§ **Input data**

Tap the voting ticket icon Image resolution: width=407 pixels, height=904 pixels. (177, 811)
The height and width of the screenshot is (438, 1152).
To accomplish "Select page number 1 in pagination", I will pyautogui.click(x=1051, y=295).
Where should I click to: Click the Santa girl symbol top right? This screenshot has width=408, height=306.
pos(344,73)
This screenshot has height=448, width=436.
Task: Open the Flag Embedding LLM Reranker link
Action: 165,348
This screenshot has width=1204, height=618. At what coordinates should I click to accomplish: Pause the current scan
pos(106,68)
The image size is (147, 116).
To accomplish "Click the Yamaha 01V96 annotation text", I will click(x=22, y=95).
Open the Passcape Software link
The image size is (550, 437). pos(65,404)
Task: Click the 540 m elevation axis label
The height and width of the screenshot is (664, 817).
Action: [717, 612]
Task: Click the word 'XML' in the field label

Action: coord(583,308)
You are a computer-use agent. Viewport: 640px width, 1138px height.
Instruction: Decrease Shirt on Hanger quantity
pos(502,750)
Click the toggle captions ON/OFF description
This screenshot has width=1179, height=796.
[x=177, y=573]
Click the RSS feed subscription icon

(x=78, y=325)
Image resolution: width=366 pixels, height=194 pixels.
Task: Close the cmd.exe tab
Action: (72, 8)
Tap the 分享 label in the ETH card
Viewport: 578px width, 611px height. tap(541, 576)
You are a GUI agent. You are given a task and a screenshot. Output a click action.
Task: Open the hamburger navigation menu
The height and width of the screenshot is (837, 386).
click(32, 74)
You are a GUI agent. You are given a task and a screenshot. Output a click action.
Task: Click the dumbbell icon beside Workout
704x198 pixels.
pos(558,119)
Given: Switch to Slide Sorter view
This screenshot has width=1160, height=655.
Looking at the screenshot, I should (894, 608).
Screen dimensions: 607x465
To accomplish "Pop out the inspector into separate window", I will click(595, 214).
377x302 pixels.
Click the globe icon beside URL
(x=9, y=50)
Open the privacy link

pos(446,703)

§ **Work request**
Each record above should be restated word for word.

§ **Result of this exercise**
Tap the voting ticket icon Image resolution: width=407 pixels, height=904 pixels. (177, 811)
The height and width of the screenshot is (438, 1152).
To accomplish "Select page number 1 in pagination", I will pyautogui.click(x=1051, y=295).
Where should I click to: Click the Santa girl symbol top right? This screenshot has width=408, height=306.
pos(344,73)
This screenshot has height=448, width=436.
Task: Open the Flag Embedding LLM Reranker link
Action: 165,348
This screenshot has width=1204, height=618. At what coordinates should I click to accomplish: Pause the current scan
pos(106,68)
The image size is (147, 116).
To accomplish "Click the Yamaha 01V96 annotation text", I will click(x=22, y=95).
Open the Passcape Software link
The image size is (550, 437). pos(65,404)
Task: Click the 540 m elevation axis label
The height and width of the screenshot is (664, 817).
Action: [717, 612]
Task: Click the word 'XML' in the field label

Action: coord(583,308)
You are a computer-use agent. Viewport: 640px width, 1138px height.
Instruction: Decrease Shirt on Hanger quantity
pos(502,750)
Click the toggle captions ON/OFF description
This screenshot has width=1179, height=796.
[x=177, y=573]
Click the RSS feed subscription icon

(x=78, y=325)
Image resolution: width=366 pixels, height=194 pixels.
Task: Close the cmd.exe tab
Action: (72, 8)
Tap the 分享 label in the ETH card
Viewport: 578px width, 611px height. tap(541, 576)
You are a GUI agent. You are given a task and a screenshot. Output a click action.
Task: Open the hamburger navigation menu
The height and width of the screenshot is (837, 386).
click(32, 74)
You are a GUI agent. You are given a task and a screenshot. Output a click action.
Task: Click the dumbbell icon beside Workout
704x198 pixels.
pos(558,119)
Given: Switch to Slide Sorter view
This screenshot has width=1160, height=655.
Looking at the screenshot, I should (894, 608).
Screen dimensions: 607x465
To accomplish "Pop out the inspector into separate window", I will click(595, 214).
377x302 pixels.
Click the globe icon beside URL
(x=9, y=50)
Open the privacy link

pos(446,703)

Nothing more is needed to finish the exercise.